___ Task data ___

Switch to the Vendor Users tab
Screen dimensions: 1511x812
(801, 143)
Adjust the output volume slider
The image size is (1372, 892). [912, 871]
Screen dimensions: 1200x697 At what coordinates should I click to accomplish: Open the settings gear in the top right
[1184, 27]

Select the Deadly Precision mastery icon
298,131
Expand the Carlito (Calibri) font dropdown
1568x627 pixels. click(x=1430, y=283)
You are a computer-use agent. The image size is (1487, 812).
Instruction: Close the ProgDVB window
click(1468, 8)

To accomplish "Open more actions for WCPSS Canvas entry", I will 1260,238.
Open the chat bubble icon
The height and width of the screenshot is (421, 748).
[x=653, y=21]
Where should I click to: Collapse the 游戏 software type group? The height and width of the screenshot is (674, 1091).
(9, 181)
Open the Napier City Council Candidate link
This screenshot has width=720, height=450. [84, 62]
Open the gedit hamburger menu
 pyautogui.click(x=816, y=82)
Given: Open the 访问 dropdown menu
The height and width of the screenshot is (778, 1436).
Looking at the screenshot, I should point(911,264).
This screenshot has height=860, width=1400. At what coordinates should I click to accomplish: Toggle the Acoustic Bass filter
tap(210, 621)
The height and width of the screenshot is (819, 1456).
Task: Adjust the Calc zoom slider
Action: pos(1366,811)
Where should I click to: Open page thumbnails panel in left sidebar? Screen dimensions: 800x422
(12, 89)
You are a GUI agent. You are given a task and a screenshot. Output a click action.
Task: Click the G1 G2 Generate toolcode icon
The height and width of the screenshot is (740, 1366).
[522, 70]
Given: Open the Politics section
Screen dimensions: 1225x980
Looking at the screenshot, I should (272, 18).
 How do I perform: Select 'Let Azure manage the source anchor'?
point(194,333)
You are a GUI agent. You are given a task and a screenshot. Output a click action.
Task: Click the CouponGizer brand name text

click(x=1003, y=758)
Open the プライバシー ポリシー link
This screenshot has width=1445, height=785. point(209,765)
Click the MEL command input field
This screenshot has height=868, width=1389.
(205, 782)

___

■ Goal ■
Pick out each of the lines above that contains the word "link", and copy those lines.

■ Result of the exercise ■
Open the Napier City Council Candidate link
Open the プライバシー ポリシー link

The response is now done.